まずはテストの計画書を作成してそれを上司がチェックをして、この時点で不足があれば追加を指示するのが無駄がない。でも、この柴田主任には正論を言っても通用しないし、これ以上反論しても湯を沸かす光熱費の無駄だ。
俺は仕方無しにサーバーに保管されている過去のエンジン始動繰り返し試験の報告書を印刷し、それを参考にテスト計画をたてることとした。
この過去の”エンジン始動繰り返し試験”の報告書の作成者は隣の席の田中くんだった。この報告書によると、この試験は実験車両を使ってエンジンの始動をとにかく何回も繰り返す試験らしい。その回数はなんと3000回。田中くんはひたすら自らの手でエンジン始動を繰り返したらしい。一体どれだけの時間をかけたのだろうか?
しかしこのテストの報告書は表紙の1枚しかない。エンジン始動の回数とその結果は問題なし。ただそれだけだ。あとはどの試験車両を使って、いつやったか程度しか書かれていない。インジェ部実験グループの報告書と比較してあまりにも質素で粗末だった。
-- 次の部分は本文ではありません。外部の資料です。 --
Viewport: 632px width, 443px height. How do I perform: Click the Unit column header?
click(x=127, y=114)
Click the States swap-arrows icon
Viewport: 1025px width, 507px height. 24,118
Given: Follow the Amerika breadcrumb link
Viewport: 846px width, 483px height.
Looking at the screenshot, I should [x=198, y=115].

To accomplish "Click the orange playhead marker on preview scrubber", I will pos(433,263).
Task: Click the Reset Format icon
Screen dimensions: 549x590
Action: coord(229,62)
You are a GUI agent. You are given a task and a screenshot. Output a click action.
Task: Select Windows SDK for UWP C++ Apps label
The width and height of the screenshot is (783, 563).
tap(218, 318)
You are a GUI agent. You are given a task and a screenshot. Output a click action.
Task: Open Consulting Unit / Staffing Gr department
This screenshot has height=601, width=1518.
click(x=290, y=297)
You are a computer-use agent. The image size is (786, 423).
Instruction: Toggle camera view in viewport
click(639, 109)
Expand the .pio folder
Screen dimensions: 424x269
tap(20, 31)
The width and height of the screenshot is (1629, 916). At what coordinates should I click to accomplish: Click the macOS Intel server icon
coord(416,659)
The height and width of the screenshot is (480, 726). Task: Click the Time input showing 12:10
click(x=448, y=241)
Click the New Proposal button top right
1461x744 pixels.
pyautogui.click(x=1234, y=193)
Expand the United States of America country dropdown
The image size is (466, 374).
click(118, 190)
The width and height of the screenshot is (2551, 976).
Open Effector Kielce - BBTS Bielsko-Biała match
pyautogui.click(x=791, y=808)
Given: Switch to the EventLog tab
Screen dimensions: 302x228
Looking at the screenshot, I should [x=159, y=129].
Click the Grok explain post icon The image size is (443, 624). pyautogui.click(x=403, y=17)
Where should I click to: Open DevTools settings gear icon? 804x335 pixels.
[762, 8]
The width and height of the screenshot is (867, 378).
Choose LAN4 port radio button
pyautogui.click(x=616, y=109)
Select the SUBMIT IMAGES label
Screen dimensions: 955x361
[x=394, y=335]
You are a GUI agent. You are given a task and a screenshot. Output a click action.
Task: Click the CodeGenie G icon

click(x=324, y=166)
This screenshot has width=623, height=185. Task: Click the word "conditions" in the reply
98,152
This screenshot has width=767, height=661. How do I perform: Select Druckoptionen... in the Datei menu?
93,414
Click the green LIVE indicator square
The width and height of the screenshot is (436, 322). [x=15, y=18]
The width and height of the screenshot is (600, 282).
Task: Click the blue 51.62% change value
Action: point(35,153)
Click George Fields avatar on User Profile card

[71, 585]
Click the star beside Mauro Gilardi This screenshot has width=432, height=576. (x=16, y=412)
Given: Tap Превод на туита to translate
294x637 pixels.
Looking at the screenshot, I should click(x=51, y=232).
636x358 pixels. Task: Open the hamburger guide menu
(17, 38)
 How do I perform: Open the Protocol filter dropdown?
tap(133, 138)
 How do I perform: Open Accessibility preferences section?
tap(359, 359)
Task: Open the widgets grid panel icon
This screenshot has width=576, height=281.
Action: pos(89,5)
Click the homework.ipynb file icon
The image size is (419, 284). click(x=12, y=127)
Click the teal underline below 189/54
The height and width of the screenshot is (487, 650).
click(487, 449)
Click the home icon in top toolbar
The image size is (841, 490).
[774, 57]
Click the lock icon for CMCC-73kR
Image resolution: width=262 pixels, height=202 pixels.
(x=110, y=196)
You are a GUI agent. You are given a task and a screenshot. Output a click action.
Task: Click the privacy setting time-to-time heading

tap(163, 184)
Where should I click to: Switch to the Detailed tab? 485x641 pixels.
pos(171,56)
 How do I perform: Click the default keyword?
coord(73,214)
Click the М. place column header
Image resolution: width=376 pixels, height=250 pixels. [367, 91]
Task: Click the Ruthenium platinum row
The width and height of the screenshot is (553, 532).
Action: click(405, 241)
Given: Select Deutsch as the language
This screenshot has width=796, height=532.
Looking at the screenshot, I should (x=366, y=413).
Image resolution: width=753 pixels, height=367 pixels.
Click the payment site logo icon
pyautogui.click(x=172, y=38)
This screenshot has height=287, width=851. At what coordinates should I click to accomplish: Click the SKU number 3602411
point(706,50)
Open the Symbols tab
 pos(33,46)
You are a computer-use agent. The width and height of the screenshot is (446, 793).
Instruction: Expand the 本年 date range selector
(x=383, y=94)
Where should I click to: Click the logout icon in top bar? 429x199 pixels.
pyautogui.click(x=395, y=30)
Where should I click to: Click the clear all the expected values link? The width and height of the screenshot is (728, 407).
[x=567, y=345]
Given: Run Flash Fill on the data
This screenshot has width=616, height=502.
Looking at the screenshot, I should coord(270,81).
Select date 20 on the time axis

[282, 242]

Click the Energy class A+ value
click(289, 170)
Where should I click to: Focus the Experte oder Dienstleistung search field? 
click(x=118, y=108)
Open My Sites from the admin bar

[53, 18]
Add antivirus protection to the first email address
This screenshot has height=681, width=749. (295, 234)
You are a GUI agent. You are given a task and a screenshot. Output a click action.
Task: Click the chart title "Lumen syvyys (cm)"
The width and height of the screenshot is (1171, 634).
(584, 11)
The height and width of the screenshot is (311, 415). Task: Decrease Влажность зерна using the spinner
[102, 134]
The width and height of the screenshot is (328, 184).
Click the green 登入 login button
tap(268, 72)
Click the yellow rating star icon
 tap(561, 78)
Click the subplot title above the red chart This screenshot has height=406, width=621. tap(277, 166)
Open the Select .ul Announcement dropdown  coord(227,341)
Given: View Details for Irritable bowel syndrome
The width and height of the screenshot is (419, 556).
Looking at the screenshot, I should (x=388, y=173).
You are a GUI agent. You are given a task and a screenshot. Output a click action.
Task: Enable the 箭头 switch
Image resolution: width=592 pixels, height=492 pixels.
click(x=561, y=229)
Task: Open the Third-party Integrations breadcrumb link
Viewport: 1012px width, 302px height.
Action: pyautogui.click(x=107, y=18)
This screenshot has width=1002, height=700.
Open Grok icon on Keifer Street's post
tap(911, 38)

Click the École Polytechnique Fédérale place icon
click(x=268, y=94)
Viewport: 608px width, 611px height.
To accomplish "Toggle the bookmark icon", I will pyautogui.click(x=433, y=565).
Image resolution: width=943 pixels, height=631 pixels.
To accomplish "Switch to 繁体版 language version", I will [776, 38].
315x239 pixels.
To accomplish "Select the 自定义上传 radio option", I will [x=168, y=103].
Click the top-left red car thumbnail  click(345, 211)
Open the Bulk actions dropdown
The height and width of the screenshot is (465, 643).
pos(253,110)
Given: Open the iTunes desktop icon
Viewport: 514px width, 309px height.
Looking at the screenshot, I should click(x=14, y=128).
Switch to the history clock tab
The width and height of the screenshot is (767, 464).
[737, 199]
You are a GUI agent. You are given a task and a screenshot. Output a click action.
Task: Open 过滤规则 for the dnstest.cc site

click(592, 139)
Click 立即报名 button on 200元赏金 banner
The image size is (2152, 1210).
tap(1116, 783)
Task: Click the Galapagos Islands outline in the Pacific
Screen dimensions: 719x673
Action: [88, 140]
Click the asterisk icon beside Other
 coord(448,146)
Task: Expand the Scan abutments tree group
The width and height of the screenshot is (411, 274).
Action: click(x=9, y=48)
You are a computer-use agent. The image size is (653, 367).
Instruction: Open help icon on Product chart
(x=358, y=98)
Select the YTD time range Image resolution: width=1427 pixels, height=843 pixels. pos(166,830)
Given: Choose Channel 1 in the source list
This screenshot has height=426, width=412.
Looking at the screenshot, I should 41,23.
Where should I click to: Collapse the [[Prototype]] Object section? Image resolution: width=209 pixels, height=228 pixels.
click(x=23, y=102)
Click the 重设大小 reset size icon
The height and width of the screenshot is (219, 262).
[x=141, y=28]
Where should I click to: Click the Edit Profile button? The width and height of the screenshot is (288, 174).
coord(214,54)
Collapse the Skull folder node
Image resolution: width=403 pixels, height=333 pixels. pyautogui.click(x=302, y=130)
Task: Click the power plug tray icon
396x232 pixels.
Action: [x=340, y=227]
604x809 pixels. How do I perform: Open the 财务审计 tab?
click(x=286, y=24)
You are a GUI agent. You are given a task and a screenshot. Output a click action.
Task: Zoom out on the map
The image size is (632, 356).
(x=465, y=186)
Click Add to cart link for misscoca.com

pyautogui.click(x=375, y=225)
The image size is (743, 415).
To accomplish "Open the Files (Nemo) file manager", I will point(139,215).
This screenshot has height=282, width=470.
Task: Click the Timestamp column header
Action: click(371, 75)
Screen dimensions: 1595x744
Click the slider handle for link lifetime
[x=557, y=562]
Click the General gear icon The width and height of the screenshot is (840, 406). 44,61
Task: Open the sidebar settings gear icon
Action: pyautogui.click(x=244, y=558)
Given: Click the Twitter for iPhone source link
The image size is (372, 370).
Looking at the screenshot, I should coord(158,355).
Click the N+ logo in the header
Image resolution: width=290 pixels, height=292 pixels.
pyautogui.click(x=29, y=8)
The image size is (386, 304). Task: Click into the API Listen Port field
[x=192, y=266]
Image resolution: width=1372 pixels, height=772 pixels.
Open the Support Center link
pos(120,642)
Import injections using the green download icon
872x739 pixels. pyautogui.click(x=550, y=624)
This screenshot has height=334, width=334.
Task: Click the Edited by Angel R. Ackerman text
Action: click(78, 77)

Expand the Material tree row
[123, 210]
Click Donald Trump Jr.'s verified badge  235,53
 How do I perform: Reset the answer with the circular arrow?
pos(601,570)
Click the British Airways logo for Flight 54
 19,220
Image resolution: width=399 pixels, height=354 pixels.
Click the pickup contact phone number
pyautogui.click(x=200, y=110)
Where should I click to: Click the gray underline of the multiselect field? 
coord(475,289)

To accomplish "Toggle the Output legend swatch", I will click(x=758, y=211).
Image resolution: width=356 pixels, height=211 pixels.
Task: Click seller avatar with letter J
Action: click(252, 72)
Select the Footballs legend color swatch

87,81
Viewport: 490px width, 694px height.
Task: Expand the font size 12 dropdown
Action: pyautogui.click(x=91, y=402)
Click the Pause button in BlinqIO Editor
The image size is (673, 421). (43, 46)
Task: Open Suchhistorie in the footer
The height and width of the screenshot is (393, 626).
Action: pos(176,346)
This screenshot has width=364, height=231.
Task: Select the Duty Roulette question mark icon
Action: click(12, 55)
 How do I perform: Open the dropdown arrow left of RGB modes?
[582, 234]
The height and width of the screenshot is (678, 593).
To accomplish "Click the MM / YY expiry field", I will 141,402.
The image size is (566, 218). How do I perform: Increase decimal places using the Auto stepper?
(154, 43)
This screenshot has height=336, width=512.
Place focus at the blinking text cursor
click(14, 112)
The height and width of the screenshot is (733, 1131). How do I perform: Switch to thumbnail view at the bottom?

インジェ部実験グループでは報告書の書き方もきちんと規則が決められてあって、表紙1枚だけで終わることなど皆無だった。表紙にも最低でもそのテストをする目的やテスト方法やテストで使用した各種計測器や設備の名前、テスト結果についてもどのような結果を見てどういう結論に至ったのか、その理由まで記載するように決められている。また、表紙だけではなく、計測器から得られた各種データも印刷して解説を追記して添付することも求められている。
この報告書がそのままサーバーに保管されているということは、この報告書は柴田主任と東野係長と玉田課長のチェックを通ったということだ。報告書の表紙にはその3人がチェックしたことを表すサインも残っている。エン制部実験グループに対して非常に不安になってしまった・・・。
田中くんの報告書だけでは”エンジン始動繰り返し試験”の参考にはならなかったため、他の人が作成した報告書も探してみたが、結局、どれもこれも似たようなものだった。他のテストの報告書の中には、非常に詳しく結果が残されているモノもあったのだが、エンジン始動繰り返し試験は酷いものだった。
テストをした人も若手が多く、ベテランは全くやっていなかった。察するにこのエンジン始動繰り返し試験は新人用のシステムテストに慣れるためのテストなのだろう。これまでのこのテストの結果も問題なしがずっと続いている。
ここは一つ、柴田主任の言うとおり”どうやったら不具合を見つけられるか”を考えてテスト計画をしてやろうと思った。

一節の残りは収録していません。